# Vermilion Ice



## 88luneke (Jan 12, 2014)

Been reading this forum for a month or so. Figured I'd stop lurking and join some convos. 

How's the flow on the V? She iced over?

Checked the flow charts and it shows the data is unavailable. Not sure if that's due to ice chunks or ice over.


----------



## tehsavage (Aug 16, 2013)

Pretty sure the sensor was broke. She's probably flowing over 1000 now and muddy as all get out. The v clears slow so I'd say it will be money by Thursday 


Sent from my iPhone using Ohub Campfire mobile app


----------



## V Fisher (Nov 28, 2009)

I drove over it yesterday it is ice


----------



## Lundfish (Apr 7, 2010)

V Fisher said:


> I drove over it yesterday it is ice


I heard that it became unlocked yesterday. Is that not the case?


----------



## Dmrman21 (Nov 18, 2013)

Just drove down to check it out it is open but I don't think it isf fishable. maybe farther up the river?


----------



## 88luneke (Jan 12, 2014)

Above freezing temps should help out this week.

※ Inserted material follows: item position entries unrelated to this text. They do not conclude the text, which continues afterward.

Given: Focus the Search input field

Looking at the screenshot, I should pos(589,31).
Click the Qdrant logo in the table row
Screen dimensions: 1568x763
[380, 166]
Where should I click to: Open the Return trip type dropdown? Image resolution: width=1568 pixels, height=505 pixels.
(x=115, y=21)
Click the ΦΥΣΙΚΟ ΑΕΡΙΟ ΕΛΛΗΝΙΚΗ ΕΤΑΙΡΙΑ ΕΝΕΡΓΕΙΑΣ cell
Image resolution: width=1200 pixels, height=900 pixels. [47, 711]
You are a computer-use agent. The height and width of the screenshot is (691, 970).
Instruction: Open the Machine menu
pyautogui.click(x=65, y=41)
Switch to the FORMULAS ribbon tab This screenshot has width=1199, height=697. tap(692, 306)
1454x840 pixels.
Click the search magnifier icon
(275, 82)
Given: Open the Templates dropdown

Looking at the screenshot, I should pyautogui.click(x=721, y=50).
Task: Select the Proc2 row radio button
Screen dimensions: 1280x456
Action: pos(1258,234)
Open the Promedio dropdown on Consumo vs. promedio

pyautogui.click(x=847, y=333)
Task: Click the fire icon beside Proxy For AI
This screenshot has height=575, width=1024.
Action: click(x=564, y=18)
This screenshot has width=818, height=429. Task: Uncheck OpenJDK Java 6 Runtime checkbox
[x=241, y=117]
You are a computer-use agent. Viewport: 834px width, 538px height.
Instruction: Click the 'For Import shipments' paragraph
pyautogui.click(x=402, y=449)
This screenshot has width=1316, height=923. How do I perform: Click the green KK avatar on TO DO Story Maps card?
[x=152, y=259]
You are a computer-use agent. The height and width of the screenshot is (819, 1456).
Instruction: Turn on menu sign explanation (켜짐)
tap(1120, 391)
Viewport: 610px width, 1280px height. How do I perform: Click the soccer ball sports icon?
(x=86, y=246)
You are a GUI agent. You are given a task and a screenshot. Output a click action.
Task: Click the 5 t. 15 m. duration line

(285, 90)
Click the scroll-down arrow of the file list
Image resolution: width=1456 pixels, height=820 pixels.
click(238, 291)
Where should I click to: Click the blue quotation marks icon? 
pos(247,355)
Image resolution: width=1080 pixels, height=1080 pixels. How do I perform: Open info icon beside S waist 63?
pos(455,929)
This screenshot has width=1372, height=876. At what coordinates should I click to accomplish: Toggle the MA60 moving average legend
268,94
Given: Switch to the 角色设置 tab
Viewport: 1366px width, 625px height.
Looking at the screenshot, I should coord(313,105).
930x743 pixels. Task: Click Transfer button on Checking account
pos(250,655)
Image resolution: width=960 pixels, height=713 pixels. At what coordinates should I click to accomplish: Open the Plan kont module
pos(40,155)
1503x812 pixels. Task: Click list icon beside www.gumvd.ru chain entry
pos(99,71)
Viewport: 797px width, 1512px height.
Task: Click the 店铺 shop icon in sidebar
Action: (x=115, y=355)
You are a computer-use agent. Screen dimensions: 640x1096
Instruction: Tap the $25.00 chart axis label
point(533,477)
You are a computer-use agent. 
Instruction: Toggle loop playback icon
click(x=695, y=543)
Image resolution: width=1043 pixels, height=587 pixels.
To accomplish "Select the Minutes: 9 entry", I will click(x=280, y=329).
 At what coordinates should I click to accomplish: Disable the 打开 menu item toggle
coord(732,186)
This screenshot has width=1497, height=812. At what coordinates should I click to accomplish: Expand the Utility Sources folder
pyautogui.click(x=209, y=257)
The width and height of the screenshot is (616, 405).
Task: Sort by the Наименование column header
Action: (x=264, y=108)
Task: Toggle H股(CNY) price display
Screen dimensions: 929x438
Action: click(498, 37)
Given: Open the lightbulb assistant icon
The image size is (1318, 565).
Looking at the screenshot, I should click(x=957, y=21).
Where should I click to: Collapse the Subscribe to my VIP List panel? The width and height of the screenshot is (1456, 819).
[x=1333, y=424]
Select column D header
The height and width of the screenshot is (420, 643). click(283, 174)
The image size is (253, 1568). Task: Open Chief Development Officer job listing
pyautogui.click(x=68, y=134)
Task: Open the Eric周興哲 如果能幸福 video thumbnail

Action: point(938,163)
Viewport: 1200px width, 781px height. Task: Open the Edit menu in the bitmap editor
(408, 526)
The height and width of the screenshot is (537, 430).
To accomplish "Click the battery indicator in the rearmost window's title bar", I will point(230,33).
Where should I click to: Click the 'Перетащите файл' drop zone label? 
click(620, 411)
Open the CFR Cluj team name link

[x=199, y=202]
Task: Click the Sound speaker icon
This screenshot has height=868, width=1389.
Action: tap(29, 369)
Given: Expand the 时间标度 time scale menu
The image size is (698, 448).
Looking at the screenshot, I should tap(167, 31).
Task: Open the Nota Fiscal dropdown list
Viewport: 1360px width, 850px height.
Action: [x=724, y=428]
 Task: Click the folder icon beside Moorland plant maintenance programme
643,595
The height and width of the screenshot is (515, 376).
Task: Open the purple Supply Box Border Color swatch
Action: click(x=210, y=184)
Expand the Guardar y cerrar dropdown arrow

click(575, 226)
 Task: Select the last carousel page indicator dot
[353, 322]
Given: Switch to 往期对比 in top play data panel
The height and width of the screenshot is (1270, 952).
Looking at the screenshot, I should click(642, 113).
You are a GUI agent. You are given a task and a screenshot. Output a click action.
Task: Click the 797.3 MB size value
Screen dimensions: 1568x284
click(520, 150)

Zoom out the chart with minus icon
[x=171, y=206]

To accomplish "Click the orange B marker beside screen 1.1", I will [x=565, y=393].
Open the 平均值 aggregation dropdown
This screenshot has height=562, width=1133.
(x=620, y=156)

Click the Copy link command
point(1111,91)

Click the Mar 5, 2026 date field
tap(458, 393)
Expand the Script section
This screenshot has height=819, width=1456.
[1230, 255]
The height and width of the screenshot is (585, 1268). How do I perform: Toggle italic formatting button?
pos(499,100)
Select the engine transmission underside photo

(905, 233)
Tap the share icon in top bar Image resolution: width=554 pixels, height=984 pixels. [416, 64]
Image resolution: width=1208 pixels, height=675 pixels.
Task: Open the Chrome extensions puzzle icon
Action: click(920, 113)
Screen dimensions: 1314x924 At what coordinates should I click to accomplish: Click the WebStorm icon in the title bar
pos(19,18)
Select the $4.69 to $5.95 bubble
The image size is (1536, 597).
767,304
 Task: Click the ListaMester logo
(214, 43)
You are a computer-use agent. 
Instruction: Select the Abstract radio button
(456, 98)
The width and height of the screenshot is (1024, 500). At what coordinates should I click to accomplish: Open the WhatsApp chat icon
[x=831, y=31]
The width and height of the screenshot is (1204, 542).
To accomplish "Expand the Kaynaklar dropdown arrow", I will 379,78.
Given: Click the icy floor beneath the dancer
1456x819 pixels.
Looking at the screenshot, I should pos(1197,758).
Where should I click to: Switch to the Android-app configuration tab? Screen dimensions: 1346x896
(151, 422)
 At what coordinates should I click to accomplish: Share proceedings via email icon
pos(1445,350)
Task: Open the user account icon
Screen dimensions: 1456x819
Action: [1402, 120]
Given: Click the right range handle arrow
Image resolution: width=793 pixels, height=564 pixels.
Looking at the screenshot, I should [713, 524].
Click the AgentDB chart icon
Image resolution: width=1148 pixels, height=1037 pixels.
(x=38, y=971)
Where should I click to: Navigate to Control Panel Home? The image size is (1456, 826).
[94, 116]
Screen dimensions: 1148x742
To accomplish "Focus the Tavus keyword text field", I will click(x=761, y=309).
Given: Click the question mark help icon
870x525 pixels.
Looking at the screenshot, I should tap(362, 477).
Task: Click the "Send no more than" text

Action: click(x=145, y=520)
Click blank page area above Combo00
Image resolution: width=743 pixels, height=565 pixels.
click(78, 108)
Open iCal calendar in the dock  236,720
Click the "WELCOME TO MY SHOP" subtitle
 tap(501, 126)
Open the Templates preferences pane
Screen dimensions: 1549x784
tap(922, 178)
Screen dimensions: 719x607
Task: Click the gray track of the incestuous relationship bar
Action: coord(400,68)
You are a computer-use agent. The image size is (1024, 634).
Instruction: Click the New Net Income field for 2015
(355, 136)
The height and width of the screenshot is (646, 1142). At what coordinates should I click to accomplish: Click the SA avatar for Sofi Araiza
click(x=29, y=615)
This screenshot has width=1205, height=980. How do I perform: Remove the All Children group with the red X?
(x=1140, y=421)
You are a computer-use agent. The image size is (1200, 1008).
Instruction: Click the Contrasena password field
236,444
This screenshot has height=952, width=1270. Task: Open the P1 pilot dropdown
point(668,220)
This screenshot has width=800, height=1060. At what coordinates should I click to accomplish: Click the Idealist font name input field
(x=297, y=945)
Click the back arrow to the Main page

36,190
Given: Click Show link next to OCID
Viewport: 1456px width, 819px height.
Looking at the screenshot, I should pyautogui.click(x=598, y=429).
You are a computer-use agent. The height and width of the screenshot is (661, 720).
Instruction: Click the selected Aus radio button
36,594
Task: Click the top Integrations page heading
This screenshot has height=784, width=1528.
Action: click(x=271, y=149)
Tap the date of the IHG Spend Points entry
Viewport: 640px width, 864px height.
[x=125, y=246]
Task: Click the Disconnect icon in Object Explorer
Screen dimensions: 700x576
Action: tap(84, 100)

But as I said before, I know very little about this river and how it reacts to a freeze.


----------



## jiggin'fool (Dec 18, 2005)

Anyone have a chance to see the flow and color of the V?


----------



## steelhead sniper 860 (Nov 6, 2013)

I live right up the road from the V, probably going to go look at it here in a little bit, Ill let you know what the conditions look like, my guess is it will be good by the weekend but Im not sure with that rain again last night and possible precipitation in the forecast.


----------



## jiggin'fool (Dec 18, 2005)

Ok thanks!


----------



## 88luneke (Jan 12, 2014)

Looking forward to the report!


----------



## 88luneke (Jan 12, 2014)

Riverboss is showing a flow at about 450


----------



## jiggin'fool (Dec 18, 2005)

Ya it wasn't working on Tuesday!


----------



## mokabe (Jan 23, 2011)

Drove by the V today. Mostly iced over. Alot of areas had ice piled up. The open areas had muddy water.


----------



## 88luneke (Jan 12, 2014)

Yuck...might stay back and hit the ice instead.


----------